El inicio de The Deep Blue Sea, antes descrito, es tan sólo la antesala de una de las más delicadas, apasionadas y entregadas obras sobre el amor que hayan llovido del cine en los últimos años. Edificada sin disimulo sobre las espaldas de una impecable Rachel Weisz, la última obra de Terence Davies emerge como un relato sobre la erosión causada por los sentimientos sobre una mujer que se subordina al devenir de los mismos.
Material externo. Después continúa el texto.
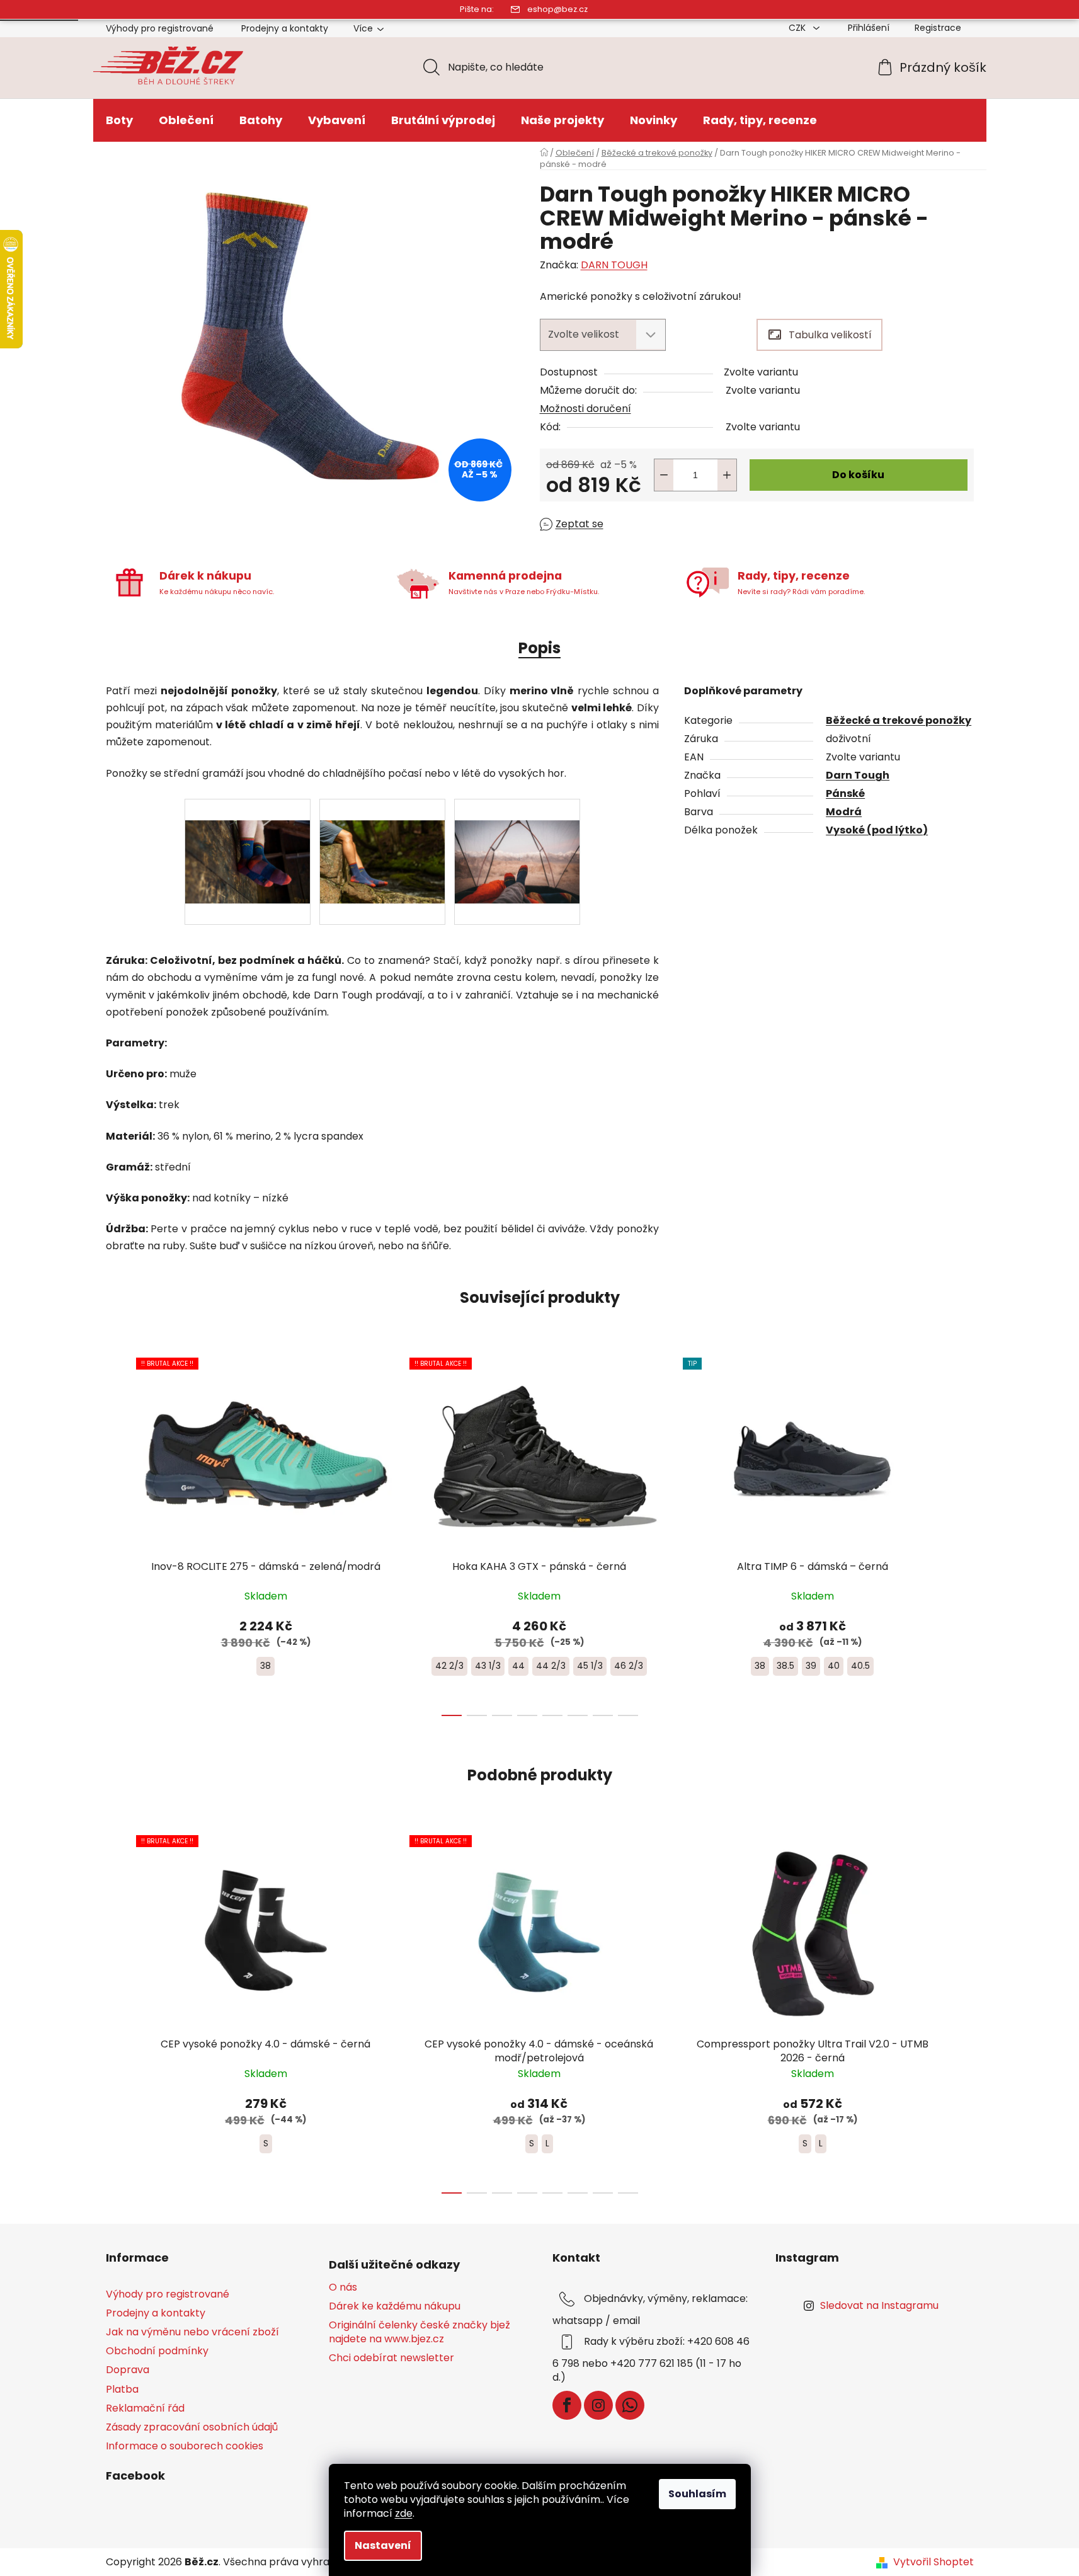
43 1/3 (488, 1665)
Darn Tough (857, 775)
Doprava (127, 2369)
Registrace (938, 27)
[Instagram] (598, 2405)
El romanticismo, normalmente ultrajado en el cine contemporáneo, y pasto de alguna de las peores obras imaginables, es aquí un espejo de mil caras: hastío, pasión, entrega, sumisión, humillación, sufrimiento, muerte y renacer. ¿Cuántos corazones no han aceptado la humillación y la deshonra antes de claudicar y aceptar la derrota? ¿Cuántos no han coqueteado con el fin de su portador antes de romperse en mil pedazos? ¿Cuántos no han implorado un sólo segundo de atención, o una última noche antes de degustar el amargo sabor de la hiel?
Davies, absolutamente magistral en la composición del film, dilata constantemente el metraje a través de la pausa. Cada escena parece crecer y construirse entorno a un desconcertante equilibrio entre la contención y el desgarro. A ello parece ayudar una fotografía que -siempre honesta con el tono de los cincuenta- se muestra especialmente brillante al retratar la sedosa esencia del dolor. Un método que culmina en un clímax desasosegante: una dolorosa despedida, tan sonoramente británica que lleva hasta la épica la búsqueda de una dignidad imposible (unos zapatos abrillantados por última vez, una puerta que se cierra sin mirar atrás; unas lágrimas que no se permiten salir hasta que llega la soledad).
Epílogo. Plano diurno de una calle cualquiera de la Londres de postguerra. En la ventana de un edificio, una misteriosa mujer muestra su rostro. Abre las cortinas. Sonríe. La calle, una simple ceniza de la postguerra. Dos almas por reconstruir. Fin.